- _READING PASSAGE_
════════════════
Learning new things is an integral part of being a data scientist, especially when new innovations are fairly common in the field. However, if you are new to data science, you are bound to have a lot of gaps in your knowledge, so learning the missing material is essential. Of course, if you want to evolve professionally, this is something you would do in any profession. However, in data science there are new programs coming out all the time, so even if you were the best data scientist in the world right now, your skills would be bound to be somewhat obsolete in a few years if you decided not to keep abreast of the developments in the field.
Tackling problems is similar to learning new things in that it requires the same flexibility and mental agility. Although this is common with many IT-related professions, in data science problems are a bit more commonplace, mainly because it’s an interdisciplinary field. However, by tackling the problems that arise with a positive attitude and a creative approach, you’ll also learn more new things than you’d normally be able to learn otherwise.
In this chapter we’ll examine various ways that you can upgrade your knowledge and, more importantly, your skill-set right now as well as while on the job. In the first four subchapters you’ll find out about how you can learn from workshops, conferences, online courses (often referred to as MOOCs) and data science groups. In the later subchapters, you’ll learn about the various problems that may arise in your work as a data scientist: namely, resource issues, requirements issues, insufficient know-how for a task you undertake, and integration issues.
════════════════
- _DATA RECORDS_
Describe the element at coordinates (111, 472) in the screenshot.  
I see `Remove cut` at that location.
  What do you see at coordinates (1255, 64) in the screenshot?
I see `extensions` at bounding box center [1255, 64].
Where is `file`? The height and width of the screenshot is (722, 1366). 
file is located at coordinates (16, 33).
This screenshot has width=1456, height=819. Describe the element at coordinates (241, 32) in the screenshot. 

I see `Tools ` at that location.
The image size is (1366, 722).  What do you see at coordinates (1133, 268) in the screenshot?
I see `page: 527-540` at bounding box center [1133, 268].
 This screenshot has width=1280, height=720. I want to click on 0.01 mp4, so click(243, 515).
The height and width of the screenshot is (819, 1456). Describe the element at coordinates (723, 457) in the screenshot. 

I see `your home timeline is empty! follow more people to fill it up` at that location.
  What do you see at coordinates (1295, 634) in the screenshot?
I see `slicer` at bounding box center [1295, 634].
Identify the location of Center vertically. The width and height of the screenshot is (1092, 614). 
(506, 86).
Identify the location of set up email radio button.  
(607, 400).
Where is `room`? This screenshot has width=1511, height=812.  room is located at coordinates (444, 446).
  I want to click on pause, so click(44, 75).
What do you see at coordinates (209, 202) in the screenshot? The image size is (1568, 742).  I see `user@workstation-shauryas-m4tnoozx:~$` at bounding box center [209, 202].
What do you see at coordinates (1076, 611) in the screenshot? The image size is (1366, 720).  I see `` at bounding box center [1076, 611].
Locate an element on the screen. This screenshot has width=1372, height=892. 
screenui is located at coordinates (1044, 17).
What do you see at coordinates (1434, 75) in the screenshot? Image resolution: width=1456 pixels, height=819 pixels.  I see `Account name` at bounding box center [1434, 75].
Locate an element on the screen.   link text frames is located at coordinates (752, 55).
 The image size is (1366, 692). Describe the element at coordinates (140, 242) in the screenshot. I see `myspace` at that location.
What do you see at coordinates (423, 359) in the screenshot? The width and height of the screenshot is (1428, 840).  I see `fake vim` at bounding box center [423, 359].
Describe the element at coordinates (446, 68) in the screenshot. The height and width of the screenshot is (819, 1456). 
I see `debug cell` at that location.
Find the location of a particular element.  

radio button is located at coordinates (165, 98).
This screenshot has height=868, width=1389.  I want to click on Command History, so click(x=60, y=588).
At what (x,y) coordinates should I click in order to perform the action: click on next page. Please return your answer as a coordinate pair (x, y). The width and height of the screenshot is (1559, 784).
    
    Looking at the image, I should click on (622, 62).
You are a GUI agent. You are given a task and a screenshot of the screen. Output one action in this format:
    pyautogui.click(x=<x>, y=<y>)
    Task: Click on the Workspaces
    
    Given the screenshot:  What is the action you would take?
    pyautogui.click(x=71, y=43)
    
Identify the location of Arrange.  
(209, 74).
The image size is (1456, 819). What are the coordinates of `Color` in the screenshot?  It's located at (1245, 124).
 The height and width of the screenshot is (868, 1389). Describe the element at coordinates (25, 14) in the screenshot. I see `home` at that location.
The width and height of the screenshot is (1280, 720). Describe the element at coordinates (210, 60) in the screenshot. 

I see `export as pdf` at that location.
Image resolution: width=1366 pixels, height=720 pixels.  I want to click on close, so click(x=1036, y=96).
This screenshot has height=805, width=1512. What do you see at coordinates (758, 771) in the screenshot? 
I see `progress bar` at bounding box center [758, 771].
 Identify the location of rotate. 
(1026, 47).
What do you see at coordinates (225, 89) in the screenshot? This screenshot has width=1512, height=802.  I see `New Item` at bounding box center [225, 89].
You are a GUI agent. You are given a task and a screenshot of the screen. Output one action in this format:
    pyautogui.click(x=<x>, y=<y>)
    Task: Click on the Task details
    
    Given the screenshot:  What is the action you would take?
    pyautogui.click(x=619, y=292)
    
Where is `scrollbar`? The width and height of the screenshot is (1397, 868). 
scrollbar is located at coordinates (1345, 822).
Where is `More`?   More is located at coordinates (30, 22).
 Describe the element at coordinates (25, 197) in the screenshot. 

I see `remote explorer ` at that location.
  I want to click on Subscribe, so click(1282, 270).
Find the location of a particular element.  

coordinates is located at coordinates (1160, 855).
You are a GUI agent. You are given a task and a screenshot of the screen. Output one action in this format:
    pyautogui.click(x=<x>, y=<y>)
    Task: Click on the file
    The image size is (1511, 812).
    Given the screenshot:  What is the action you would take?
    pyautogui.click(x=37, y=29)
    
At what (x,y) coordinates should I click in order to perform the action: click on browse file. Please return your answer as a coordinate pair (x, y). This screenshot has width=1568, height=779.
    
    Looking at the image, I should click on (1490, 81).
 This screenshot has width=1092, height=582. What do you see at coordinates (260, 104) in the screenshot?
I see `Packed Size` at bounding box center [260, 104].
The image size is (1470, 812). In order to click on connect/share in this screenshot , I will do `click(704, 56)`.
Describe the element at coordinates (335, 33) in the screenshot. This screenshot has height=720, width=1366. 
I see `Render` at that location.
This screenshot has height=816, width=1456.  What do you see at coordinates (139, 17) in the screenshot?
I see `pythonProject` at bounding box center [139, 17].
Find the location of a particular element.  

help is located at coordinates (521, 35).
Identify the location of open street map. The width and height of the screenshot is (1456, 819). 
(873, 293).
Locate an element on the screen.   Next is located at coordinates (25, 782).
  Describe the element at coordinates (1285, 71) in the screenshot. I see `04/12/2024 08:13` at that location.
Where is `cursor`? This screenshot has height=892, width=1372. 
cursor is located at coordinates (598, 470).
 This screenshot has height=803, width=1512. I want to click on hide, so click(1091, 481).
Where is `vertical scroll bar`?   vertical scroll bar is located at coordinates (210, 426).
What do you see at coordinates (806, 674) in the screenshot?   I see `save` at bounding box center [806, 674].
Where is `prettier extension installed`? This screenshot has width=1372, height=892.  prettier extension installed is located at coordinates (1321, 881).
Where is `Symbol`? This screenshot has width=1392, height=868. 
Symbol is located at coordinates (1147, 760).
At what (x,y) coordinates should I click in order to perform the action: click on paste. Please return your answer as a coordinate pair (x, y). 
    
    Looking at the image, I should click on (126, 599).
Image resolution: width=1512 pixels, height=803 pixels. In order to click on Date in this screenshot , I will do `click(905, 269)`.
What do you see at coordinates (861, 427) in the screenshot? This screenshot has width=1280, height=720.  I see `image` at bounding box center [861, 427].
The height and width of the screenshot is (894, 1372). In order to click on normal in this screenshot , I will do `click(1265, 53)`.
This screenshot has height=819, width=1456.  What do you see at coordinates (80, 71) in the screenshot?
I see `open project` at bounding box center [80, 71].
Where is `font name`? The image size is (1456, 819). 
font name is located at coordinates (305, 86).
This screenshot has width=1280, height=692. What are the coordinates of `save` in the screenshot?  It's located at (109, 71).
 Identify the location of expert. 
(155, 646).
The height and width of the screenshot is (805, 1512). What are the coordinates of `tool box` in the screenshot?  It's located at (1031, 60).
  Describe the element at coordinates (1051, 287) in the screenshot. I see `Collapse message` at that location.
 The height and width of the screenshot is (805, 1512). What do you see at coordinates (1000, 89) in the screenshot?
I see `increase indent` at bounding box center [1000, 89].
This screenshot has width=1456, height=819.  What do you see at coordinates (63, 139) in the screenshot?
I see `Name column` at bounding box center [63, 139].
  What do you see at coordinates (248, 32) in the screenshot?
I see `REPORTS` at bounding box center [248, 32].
════════════════
- _OBJECTIVES_
1. Render the listing as a JSON list of strings, one string per line and blank lines omitted, starting at the line containing "This screenshot has width=1456, height=819. Describe" and ending after the line containing "This screenshot has width=1280, height=720. I".
2. Continue the passage about how data scientists keep learning and tackle problems, starting after its last sentence.

- _TASK RESPONSES_
1.
[
  "This screenshot has width=1456, height=819. Describe the element at coordinates (241, 32) in the screenshot. ",
  "I see `Tools ` at that location.",
  "The image size is (1366, 722).  What do you see at coordinates (1133, 268) in the screenshot?",
  "I see `page: 527-540` at bounding box center [1133, 268].",
  " This screenshot has width=1280, height=720. I want to click on 0.01 mp4, so click(243, 515)."
]

2.
9.1 Workshops
Workshops are the most efficient way to learn something new, especially when it comes to technical know-how. Fortunately, due to the increased popularity of the data science field there are numerous workshops available from which to learn any aspect of the field.
Workshops tend to be somewhat expensive (several hundred dollars each) but they are a good investment, especially if you are good at picking up new knowledge and know-how. Free alternatives for learning new things will be covered in subchapter 9.3. How to find the best workshops will be discussed later in this section.
So why bother with workshops if there are other ways to learn new things? Well, workshops provide networking opportunities, can enhance your resume (if you have no other data science related qualifications), and often provide more useful knowledge and know-how than university courses, regardless of the university. This is because university courses are often based on the available literature in scientific books, journal papers and conference proceedings and are designed to give students the foundation on which to build more advanced knowledge.
Workshops are also very time efficient, squeezing into a few hours material that would normally take days to learn on your own. They are often hard and demand all of your concentration, but they enable you to learn something you would normally not have the time or resources to learn on your own.
The key things to keep in mind when choosing to register for a workshop are what you are going to learn and how it can be useful for your job as a data scientist. This sounds obvious, but it is really easy to get sold on workshops that you don’t need since they all appear quite appealing at the sites that promote them.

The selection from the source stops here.